Dalam Konsultasi Nasioal tersebut, Agustinus Pohan (Akademisi FH Unpar) berpendapat bahwa RKUHP harus disusun dengan menjamin prinsip ultimum remedium diterapkan. Pihak perumus harus mampu menghadirkan analisis yang jelas mengenai biaya dan keuntungan untuk mengkriminalisasi suatu perbuatan. Analisis tujuan perlu dilakukan secara seksama sebelum mengkriminalisasi suatu perbuatan. Menurutnya, lewat proses perumusan dan pembahasan yang matang, RKUHP harusnya bersifat ultilitarian dengan mendukung pendekatan non penal dan mengedepankan manfaat bagi masyarakat.

 

Dr. Luhut Pangaribuan, Ketua Umum DPN PERADI, juga menyatakan bahwa rumusan RKUHP utamanya terkait dengan kriminalisasi perbuatan yang dianggap berbeda dan liyan dengan kelompok mayoritas harus dibahas secara serius, cermat dan lengkap untuk memastikan pengesahan RKUHP memenuhi tujuan pembangunan nasional untuk melindungi segenap bangsa Indonesia.

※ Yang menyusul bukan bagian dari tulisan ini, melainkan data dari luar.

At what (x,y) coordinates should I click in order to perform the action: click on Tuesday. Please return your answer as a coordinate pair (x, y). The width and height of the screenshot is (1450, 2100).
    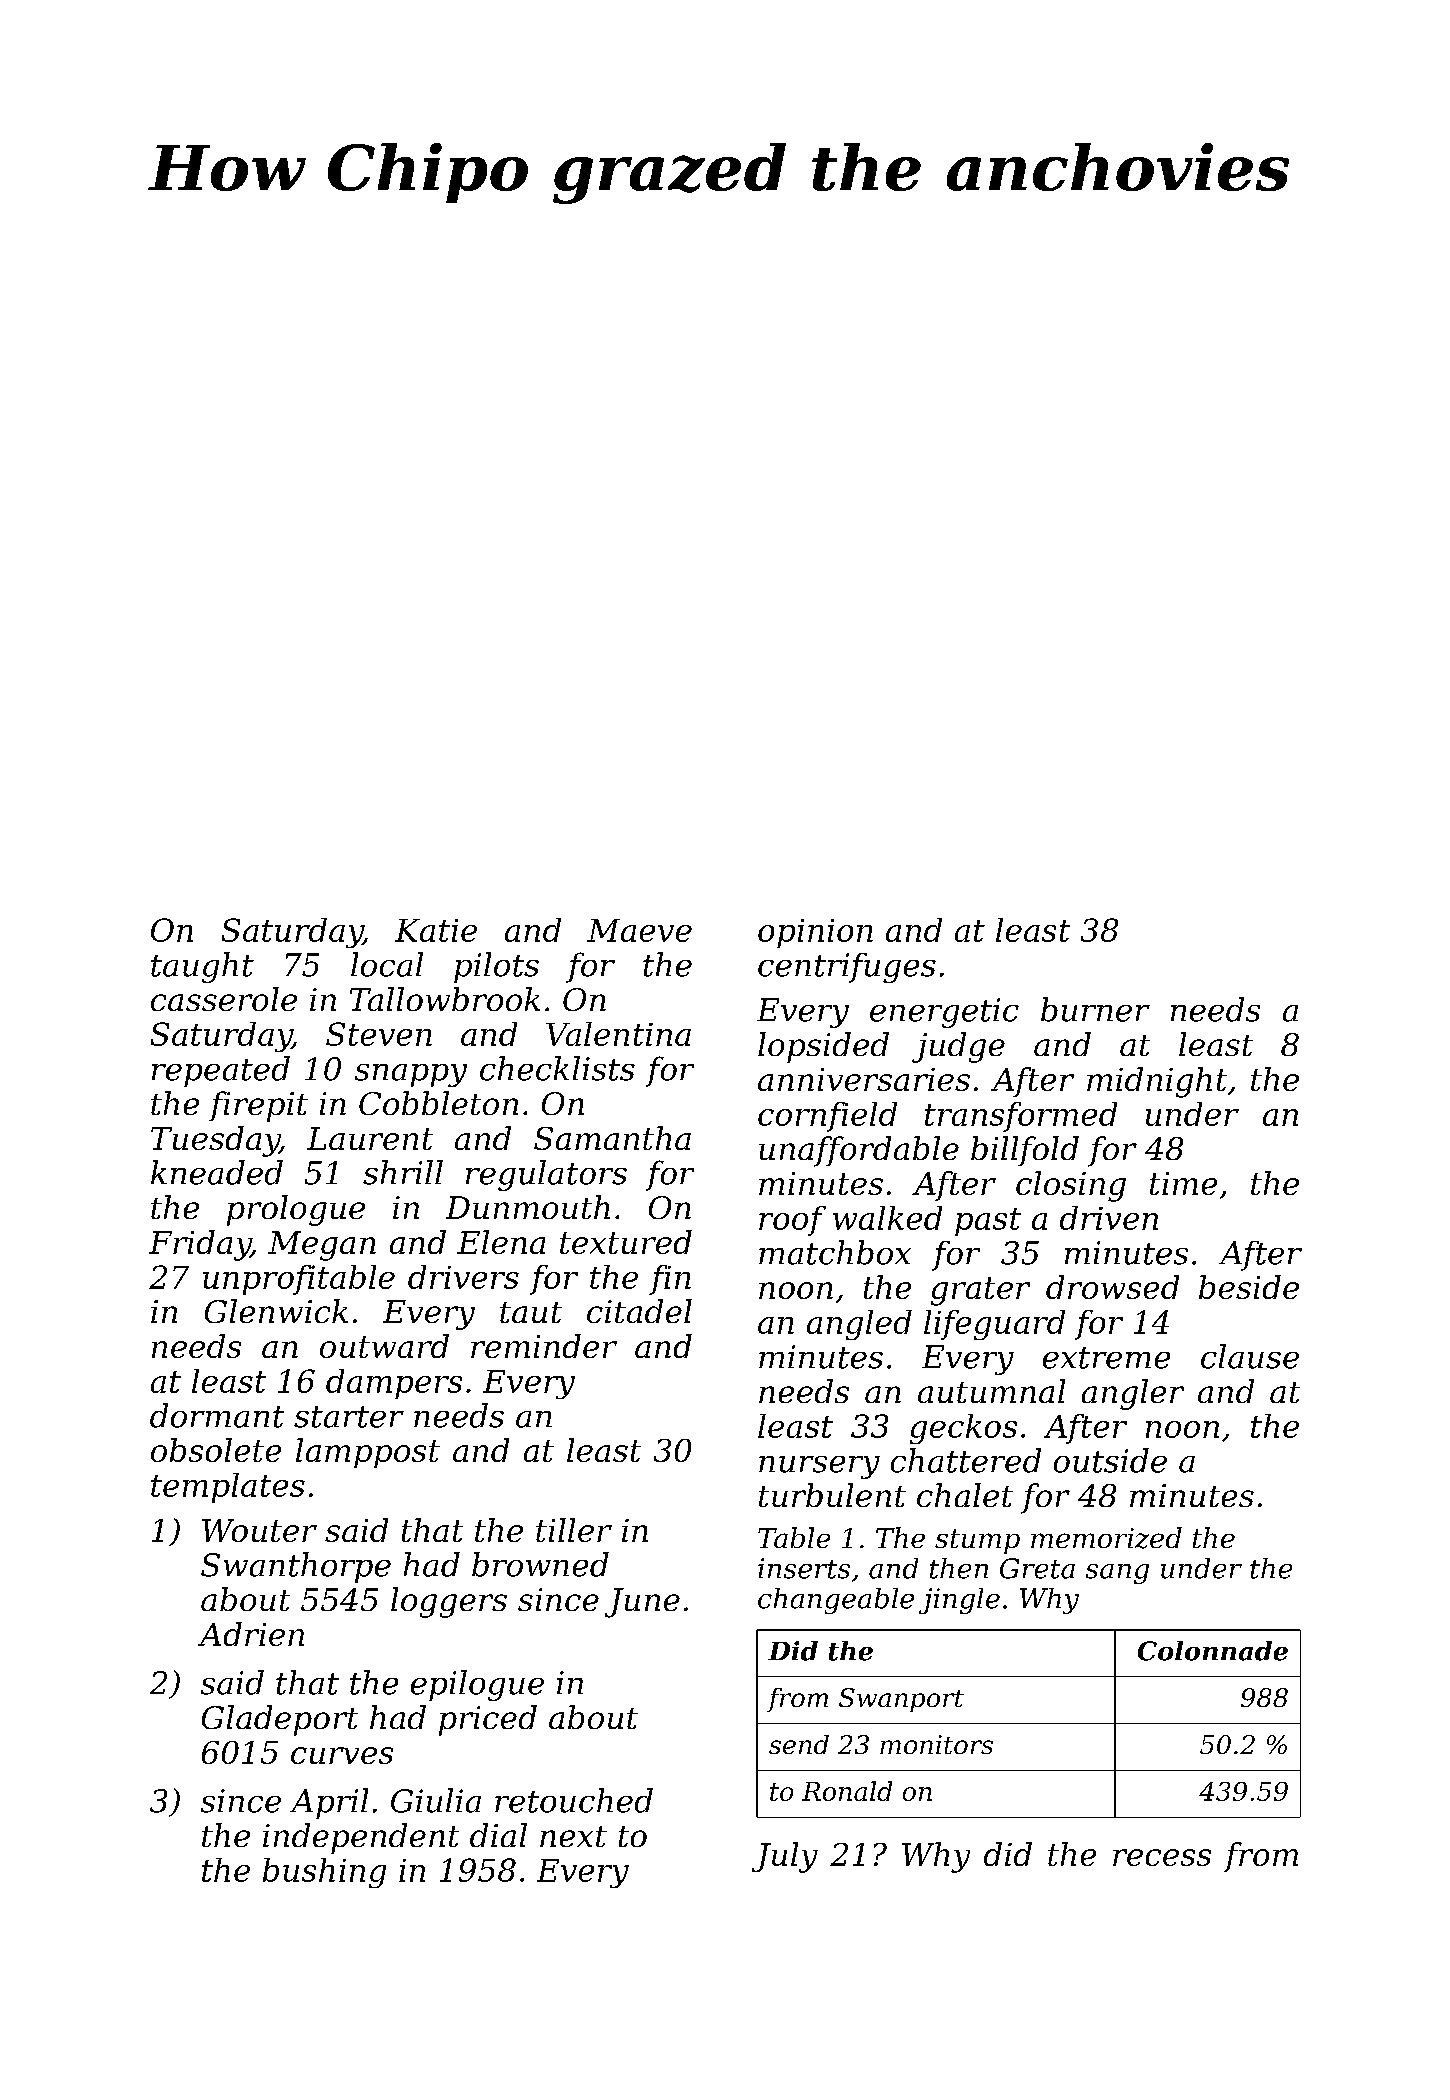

Ia juga menyatakan bahwa RKUHP harus disusun berdasarkan semangat global untuk men-dekriminalisasi. Pendekatan crime control model tidak lagi relevan untuk digunakan dalam penyusunan RKUHP, karena perkembangan global menujukkan adanya semangat pengaturan tindak pidana dengan pendekatan due process model. Kriminalisasi harus dirumuskan sesuai dengan kebutuhan masyarakat demokratis, bukan untuk mengatur moral masyarakatnya.

 

Sehingga dapat disimpulkan bahwa tujuan pembaruan hukum pidana lewat RKUHP tidak dapat didasarkan sebatas pada semangat untuk mengganti hukum warisan penjajah. Jika Pemerintah dan DPR benar-benar berkomitmen untuk merformasi hukum pidana dan mendukung pembangunan nasional, maka Pemerintah dan DPR harus secara seksama menghadirkan kebijakan yang berbasis bukti.

 

Atas dasar hal tersebut, Aliansi Nasional Reformasi RKUHP meminta Pemerintah dan DPR selaku perumus RKUHP untuk:

  1. Meletakkan kembali tujuan pembentukan RKUHP sesuai misi yang dicita-citakan yaitu dekolonisasi, rekodifikasi, demokratisasi dan harmonisasi
  2. Tidak terburu-buru mengesahkan RKUHP untuk memastikan RKUHP telah disusun daAn dibahas berdasarkan analisis yang berbasis bukti
  3. Kembali membuka ruang pembahasan RKUHP secara seksama, cermat dan bersama-sama dengan menyusun terlebih dahulu cetak biru pembaruan hukum pidana dan sistem peradilan pidana di Indonesia.